With flu season fast approaching, balancing the desire to engage in environmentally friendly cleaning with the need to thoroughly disinfect surfaces is at the forefront of every green cleaner’s mind. While there are a number of options to choose from, the default place to start when seeking an eco-friendly germ-free clean is plain white vinegar. White vinegar is used by many commercial cleaning companies such as Choice Cleaning, and is highly recommended by the experts.
While vinegar is relatively harmless to the natural environment (and human health), its high acidity level makes it very effective when it comes to killing mould, bacteria, and germs. Regular distilled vinegar (the kind found in most supermarkets), which is only about five per cent concentration, is sufficient to kill approximately 80 per cent of common household germs. If this is not satisfactory due to personal preference or the presence of individuals in your household who suffer from conditions which suppress the immune system, look for a stronger form of vinegar rather than eschewing environmentally friendly cleaning in favour of harsh chemicals. Pickling vinegar, which has about seven per cent acidity, will take care of up to 90 per cent of common household germs. (Pickling vinegar can be harder to find, so if you prefer it, it’s best to buy a few bottles at a time and stock up.)
Likewise, when working with hard surfaces you can pair vinegar with hydrogen peroxide for an even more thorough clean, and/or to take care of those few strains of bacteria which vinegar does not eliminate (e.g. Pseudomonas, which is usually harmless but can be notoriously problematic for those with cystic fibrosis).
Hydrogen peroxide is also safe for the environment and relatively harmless to humans when not consumed directly, as it is simply water with an extra oxygen molecule (H2O2). This means that, unlike chlorine bleach, it breaks down into oxygen and water rather than emitting harmful vapours. Hydrogen peroxide, can, however, be quite caustic, so for most purposes it should be diluted to a three per cent concentration (the strength at which it is usually sold).
When using white vinegar and hydrogen peroxide to clean, one must be sure to use each solution in succession, rather than mixing the two ingredients, as mixing them actually dilutes the germ-killing power of each.
To begin, wash hard surfaces with vinegar, then immediately spray those same surfaces with a mist of three per cent hydrogen peroxide solution. Do not wipe up either the vinegar or peroxide, but rather let them evaporate on their own.

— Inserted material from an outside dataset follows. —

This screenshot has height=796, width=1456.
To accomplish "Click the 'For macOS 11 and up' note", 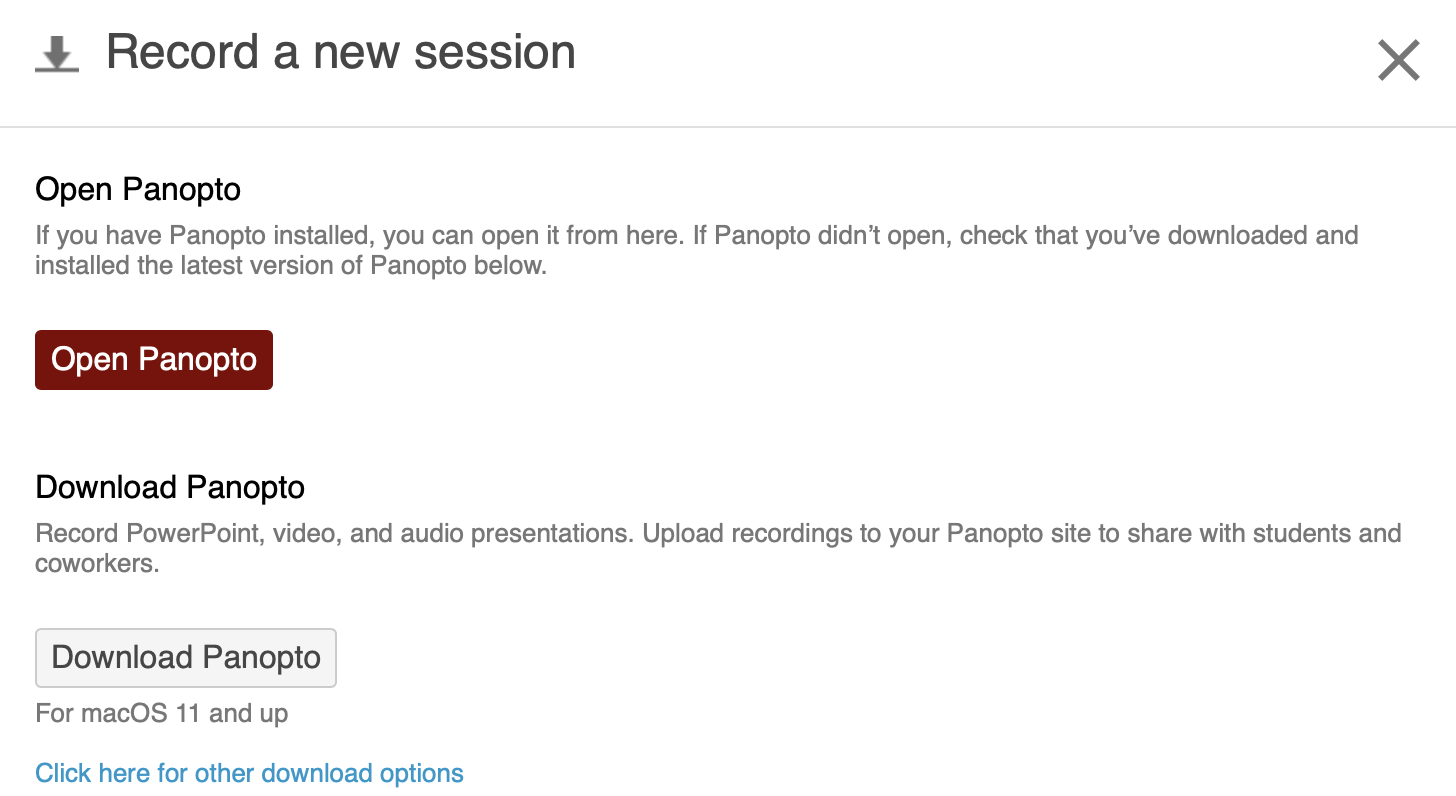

According to research published in Science News, when utilised correctly, the pairing of vinegar and hydrogen peroxide is 10 times more effective than disinfecting with either substance alone. It’s also been shown that this pairing can actually kill more bacteria than bleach when used in the kitchen, proving that environmentally friendly cleaning need not be viewed as a sacrifice in efficacy for the sake of human and animal health concerns.
Using Vinegar Around the Home
Vinegar can be used in many diverse applications throughout the home, such as:
When cleaning the kitchen:
Prevent the accumulation of harmful bacteria and mould in damp porous cleaning tools by soaking items such as sponges and dish rags overnight in 1/4 of a cup white distilled vinegar (combined with enough water to cover them) before throwing them in the wash.
Remove soap scum and odours from your dishwasher by running the machine (while empty) with one cup of white distilled vinegar added.
Make it easier to clean stubborn caked-on grime out of your microwave and help to eliminate smells by microwaving a solution of vinegar and water for about three minutes (or until it is at a visible boil). Wipe out the microwave with a damp cloth soon afterwards.
When cleaning the bathroom:
Use a solution of one part salt to four parts white distilled vinegar to create an abrasive cleaner that effectively removes built-up soap scum.
Get rid of stubborn toilet odours and leave your toilet gleaming clean by soaking the basin for half an hour in about three cups of white vinegar. Scrub and flush soon after.
When cleaning the living room:
Wipe down windows with equal parts vinegar and water. If you notice any remaining streaks (often caused by the residue of past chemical cleaner use), dab on some undiluted vinegar to take care of them.
Try a spot test on your carpet with a solution of one part vinegar to four parts water—some carpets respond very well to this solution and will look (and smell) noticeably fresher after being brushed down with it.
When doing the laundry:
You can reduce your use of chemical-laden dryer sheets by adding half a cup of vinegar to your laundry during its “rinse” cycle. This will help to preserve the colour of your clothes as well.
To safely “bleach” whites, boil them briefly in a pot of water with a cup of vinegar added to it before soaking them overnight in this solution. Wash normally the next day.
As a final note, you can also safely disinfect children’s toys by wiping them down with white vinegar—an excellent choice particularly if you have young children, who often put toys in their mouths.